[Saved data entries]
▬▬▬▬▬▬

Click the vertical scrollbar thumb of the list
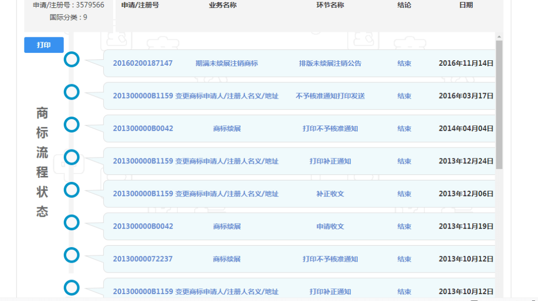This screenshot has width=538, height=301. [x=499, y=105]
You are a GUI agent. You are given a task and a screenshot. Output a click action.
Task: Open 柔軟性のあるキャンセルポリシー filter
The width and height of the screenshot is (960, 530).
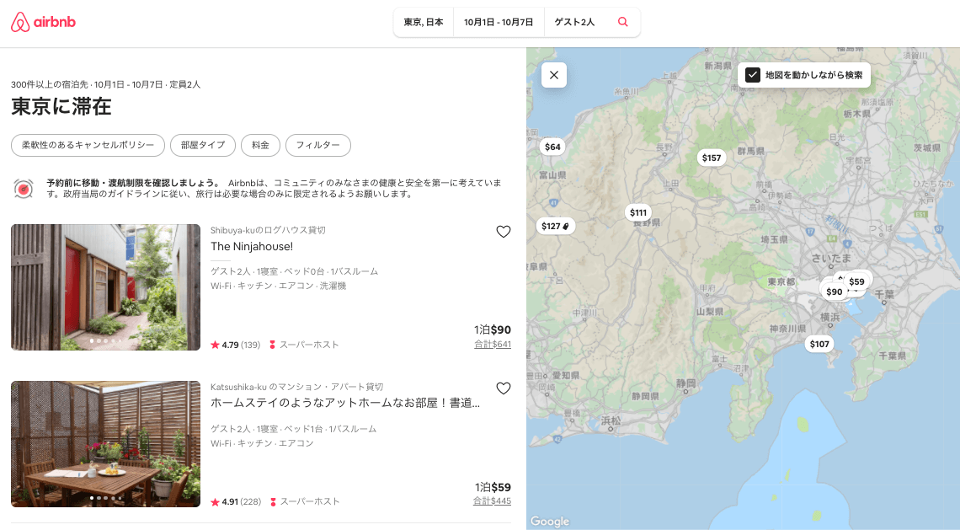point(88,145)
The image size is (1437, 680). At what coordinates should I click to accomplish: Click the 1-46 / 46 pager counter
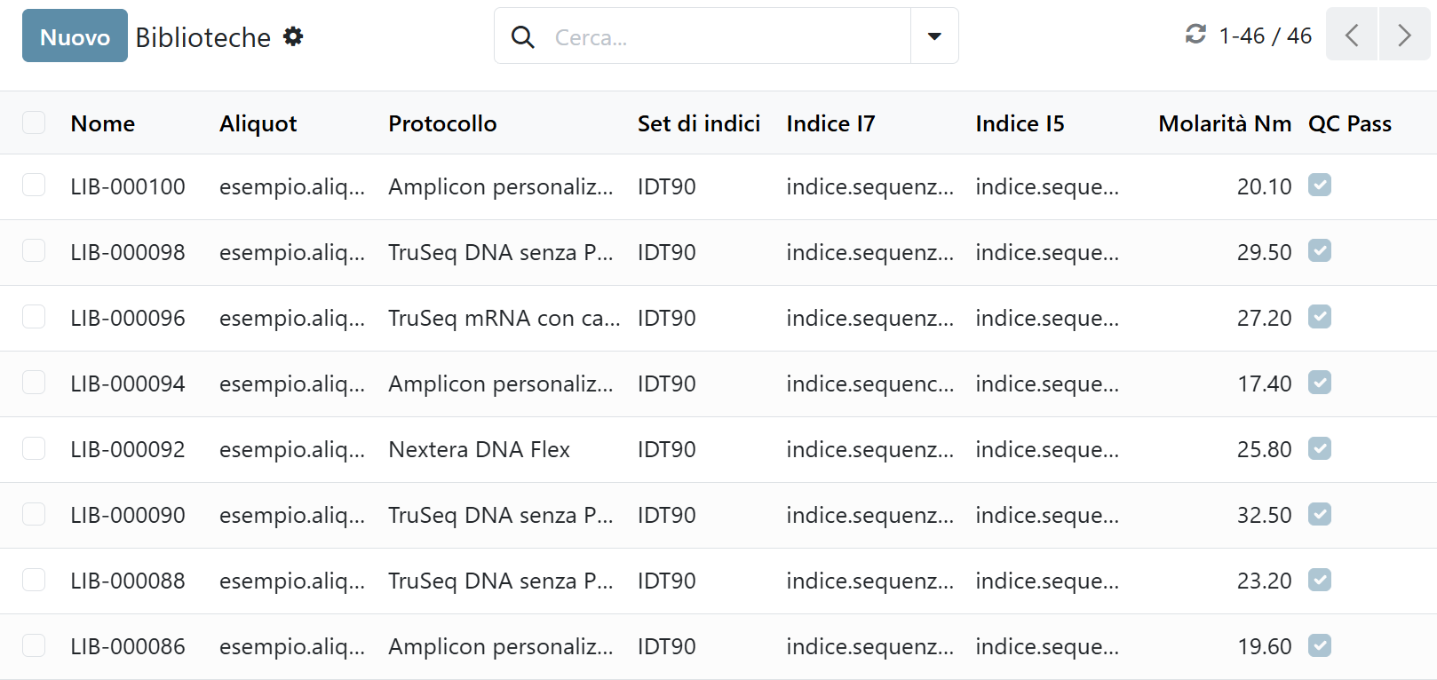(1265, 36)
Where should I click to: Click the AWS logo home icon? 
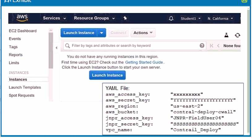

▬▬▬▬▬▬

WHAT TO DO - Only an exact, picture-free copy of the entries counts as the answer.

WRITTEN ANSWER -
Click the vertical scrollbar thumb of the list
This screenshot has width=538, height=301. [x=499, y=105]
You are a GUI agent. You are given a task and a screenshot. Output a click action.
Task: Open 柔軟性のあるキャンセルポリシー filter
The width and height of the screenshot is (960, 530).
point(88,145)
The image size is (1437, 680). At what coordinates should I click to accomplish: Click the 1-46 / 46 pager counter
(1265, 36)
Where should I click to: Click the AWS logo home icon? 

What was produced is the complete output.